PostScript as a Programming Language for Bioinformatics: mynotebook
"PostScript (PS) is an interpreted, stack-based programming language. It is best known for its use as a page description language in the electronic and desktop publishing areas."[wikipedia]. In this post, I'll show how I've used to create a simple and lightweight view
of the genome.
Introduction: just a simple postscript program
The following PS program fills a rectangular gray shape; You can display the result using ghostview, a2ps, etc...%!PS newpath 50 50 moveto 0 100 rlineto 100 0 rlineto 0 -100 rlineto closepath 0.5 setgray fill showpage
Some global variables
The page width
/screenWidth 1000 def
The page width
/screenHeight 1000 def
The minimum 5' position
/minChromStart 1E9 def
The maximum 3' position
/maxChromEnd -1 def
The size of a genomic feature
/featureHeight 20 def
The distance between two 'ticks' for drawing the orientation
/ticksx 20 def
The font size
/theFontSize 9 defThe variable knownGene is a PS array of genes.

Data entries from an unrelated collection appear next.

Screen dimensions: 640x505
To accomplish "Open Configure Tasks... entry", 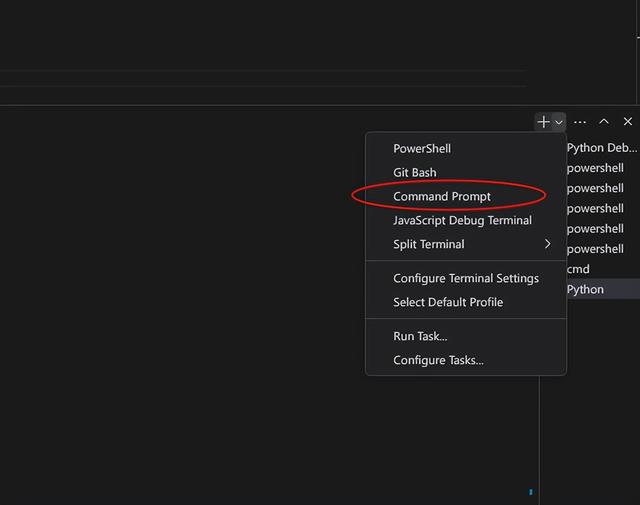I will coord(438,360).
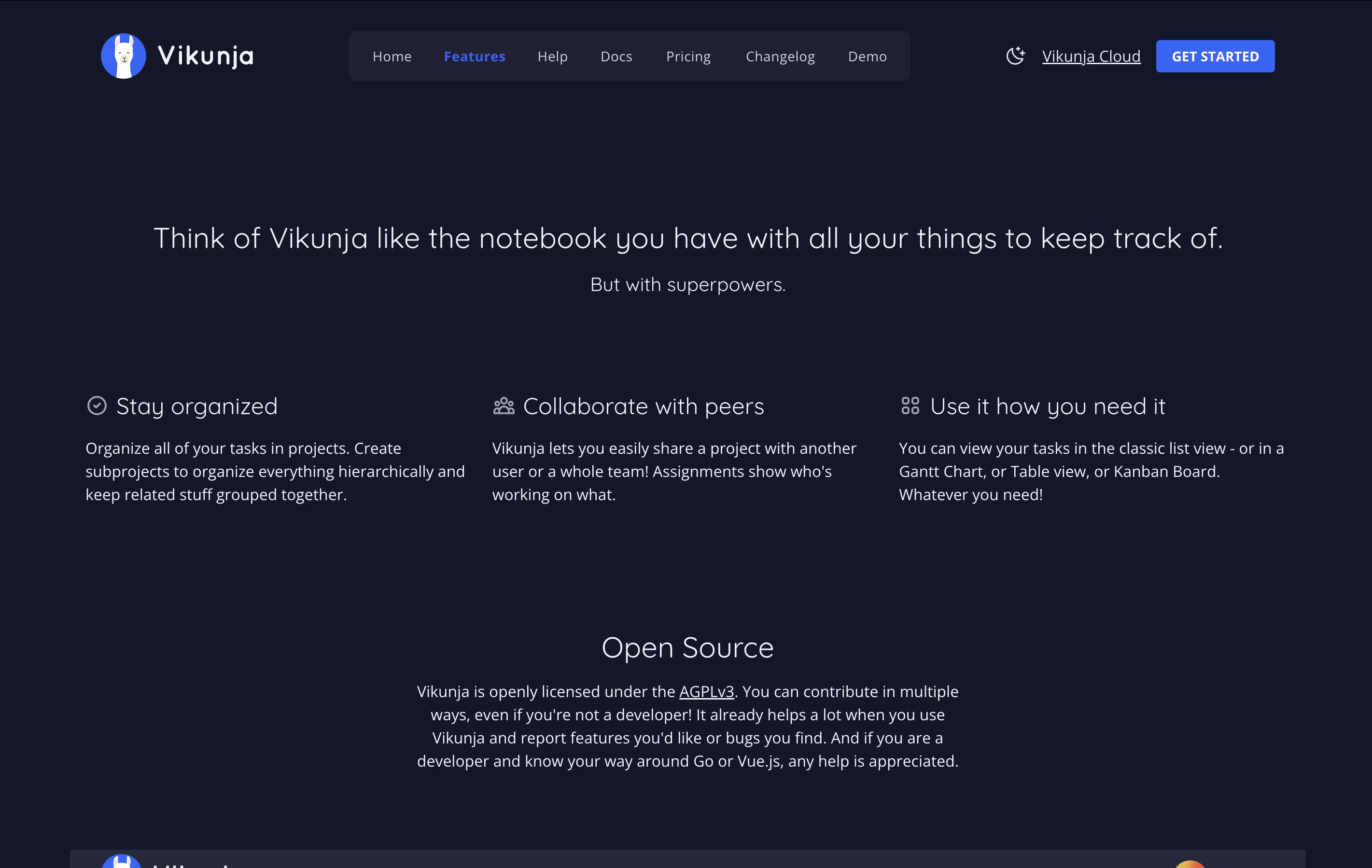This screenshot has height=868, width=1372.
Task: Open the AGPLv3 license link
Action: pyautogui.click(x=706, y=691)
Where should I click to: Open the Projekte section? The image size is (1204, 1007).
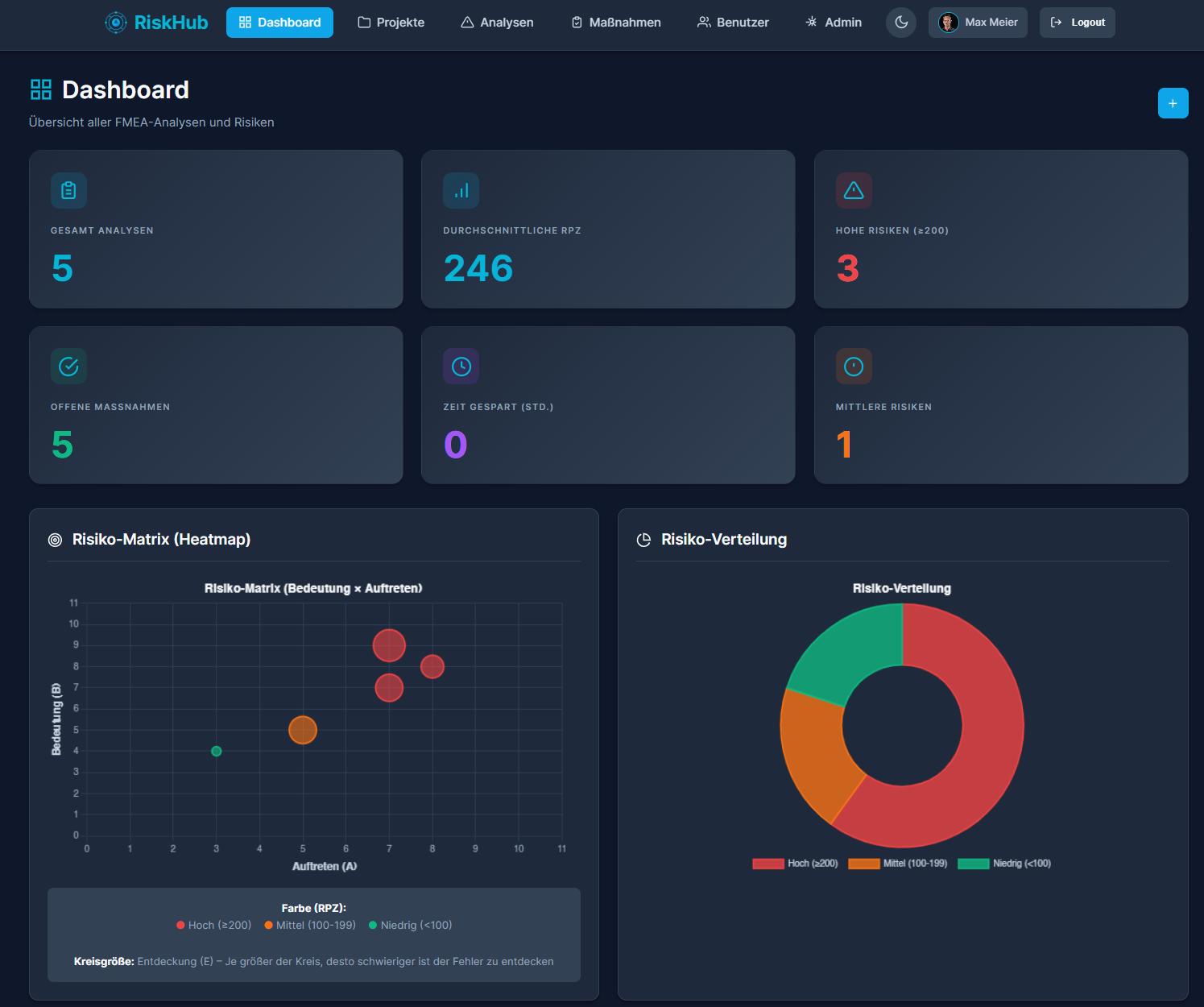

/knownGene [ [(uc002zkr.3) (chr22) (-) 161242... ...] ] def
Each Gene is a PS array holding the structure of the UCSC knownGene table, that is to say: name , chromosome, txStart, txEnd, cdsStart, cdsEnd, exonStarts, exonEnds:
[(uc002zmh.2) (chr22) (-) 17618410 17646177 17618910 17646134 [17618410 17619439 17621948 17623987 17625913 17629337 17630431 17646098 ] [17619247 17619628 17622123 17624021 17626007 17629450 17630635 17646177 ] ]. a simple command line can be used to fetch those data:
% curl -s "http://hgdownload.cse.ucsc.edu/goldenPath/hg19/database/knownGene.txt.gz" |\
gunzip -c | grep chr22 | head -n 20 |\
awk '{printf("[(%s) (%s) (%s) %s %s %s %s [%s] [%s] ]\n",$1,$2,$3,$4,$5,$6,$7,$9,$10);}' |\
tr "," " " > result.txt
Some utilities
converting a PS object to string
/toString
{
20 string cvs
} bind def
Converting a string to interger (loop over each character an increase the current value)
/toInteger
{
3 dict begin
/s exch def
/i 0 def
/n 0 def
s {
n 10 mul /n exch def
s i get 48 sub n add /n exch def %48=ascii('0')
i 1 add /i exch def
} forall
n % leave n on the stack
end
} bind def
Convert a genomic position to a index on the page 'x' axis
/convertPos2pixel
{
minChromStart sub maxChromEnd minChromStart sub div screenWidth mul
} bind def
Extract the chromosome (that is to say, extract the 1st element of the current array on the stack)
/getChrom
{
1 get
} bind def
Create a hyperlink to the UCSC genome browser
/getHyperLink
{
3 dict begin
/E exch def %% END
/S exch def %% START
/C exch def %% CHROMOSOME
[ (http://genome.ucsc.edu/cgi-bin/hgTracks?position=) C (:) S toString (-) E toString (&) (&db=hg19) ] concatstringarray
end
} bind def
Paint a rectangle
/box
{
4 dict begin
/height exch def
/width exch def
/y exch def
/x exch def
x y moveto
width 0 rlineto
0 height rlineto
width -1 mul 0 rlineto
0 height -1 mul rlineto
end
} bind def
Paint a gray gradient
/gradient
{
4 dict begin
/height exch def
/width exch def
/y exch def
/x exch def
/i 0 def
height 2 div /i exch def
0 1 height 2 div {
1 i height 2.0 div div sub setgray
newpath
x
y height 2 div i sub add
width
i 2 mul
box
closepath
fill
i 1 sub /i exch def
}for
newpath
0 setgray
0.4 setlinewidth
x y width height box
closepath
stroke
end
} bind def
Methods extracting a data about the current gene on the PS stack.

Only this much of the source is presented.